> [EXERCISE OBJECTIVE]: Each line below with the word "orçamento" needs to be copied.

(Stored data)
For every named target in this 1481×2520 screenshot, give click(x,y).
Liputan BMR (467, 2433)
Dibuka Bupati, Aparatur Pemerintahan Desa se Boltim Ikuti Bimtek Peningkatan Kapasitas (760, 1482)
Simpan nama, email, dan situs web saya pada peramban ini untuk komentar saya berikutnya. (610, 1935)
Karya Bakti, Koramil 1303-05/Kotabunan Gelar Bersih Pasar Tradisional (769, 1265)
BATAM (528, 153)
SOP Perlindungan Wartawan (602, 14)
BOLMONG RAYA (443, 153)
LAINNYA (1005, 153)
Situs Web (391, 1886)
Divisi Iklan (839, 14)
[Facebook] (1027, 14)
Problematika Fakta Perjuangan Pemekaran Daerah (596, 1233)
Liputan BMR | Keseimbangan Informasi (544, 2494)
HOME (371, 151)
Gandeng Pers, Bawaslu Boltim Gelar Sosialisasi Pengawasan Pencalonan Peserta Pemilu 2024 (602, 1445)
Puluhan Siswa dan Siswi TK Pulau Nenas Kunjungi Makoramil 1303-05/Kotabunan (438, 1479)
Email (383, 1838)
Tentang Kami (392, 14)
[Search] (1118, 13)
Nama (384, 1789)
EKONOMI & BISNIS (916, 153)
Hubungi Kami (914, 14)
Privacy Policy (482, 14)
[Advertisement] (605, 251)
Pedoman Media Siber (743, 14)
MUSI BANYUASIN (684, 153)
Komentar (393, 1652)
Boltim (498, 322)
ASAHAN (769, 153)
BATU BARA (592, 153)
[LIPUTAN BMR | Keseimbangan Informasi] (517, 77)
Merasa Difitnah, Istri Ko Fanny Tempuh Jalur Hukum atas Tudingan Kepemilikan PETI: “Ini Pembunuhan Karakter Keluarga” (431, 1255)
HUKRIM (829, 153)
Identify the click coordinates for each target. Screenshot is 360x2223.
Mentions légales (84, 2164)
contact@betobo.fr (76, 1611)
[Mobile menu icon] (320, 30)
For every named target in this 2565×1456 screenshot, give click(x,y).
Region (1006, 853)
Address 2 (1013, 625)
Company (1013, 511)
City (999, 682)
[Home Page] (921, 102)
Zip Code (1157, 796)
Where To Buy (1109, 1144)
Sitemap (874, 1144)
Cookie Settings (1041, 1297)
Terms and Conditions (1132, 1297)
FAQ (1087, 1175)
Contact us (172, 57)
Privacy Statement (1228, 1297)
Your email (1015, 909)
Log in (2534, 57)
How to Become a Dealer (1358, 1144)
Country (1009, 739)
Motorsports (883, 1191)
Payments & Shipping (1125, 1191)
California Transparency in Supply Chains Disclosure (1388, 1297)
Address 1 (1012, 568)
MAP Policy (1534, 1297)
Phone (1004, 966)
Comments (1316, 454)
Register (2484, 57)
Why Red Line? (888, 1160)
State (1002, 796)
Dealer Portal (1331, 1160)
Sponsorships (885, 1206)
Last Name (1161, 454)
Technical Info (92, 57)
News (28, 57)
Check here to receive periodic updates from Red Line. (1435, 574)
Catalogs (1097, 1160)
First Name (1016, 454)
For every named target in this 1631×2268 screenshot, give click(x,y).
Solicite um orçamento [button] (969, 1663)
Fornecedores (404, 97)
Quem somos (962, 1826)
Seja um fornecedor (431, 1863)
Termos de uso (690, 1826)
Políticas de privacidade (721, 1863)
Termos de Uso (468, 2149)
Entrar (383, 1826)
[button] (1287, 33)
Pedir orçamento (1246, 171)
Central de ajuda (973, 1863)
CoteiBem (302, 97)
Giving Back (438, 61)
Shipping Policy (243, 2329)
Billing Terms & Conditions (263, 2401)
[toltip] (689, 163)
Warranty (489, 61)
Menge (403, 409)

> [RESULT FOR THIS TASK]:
Solicite um orçamento [button] (969, 1663)
Pedir orçamento (1246, 171)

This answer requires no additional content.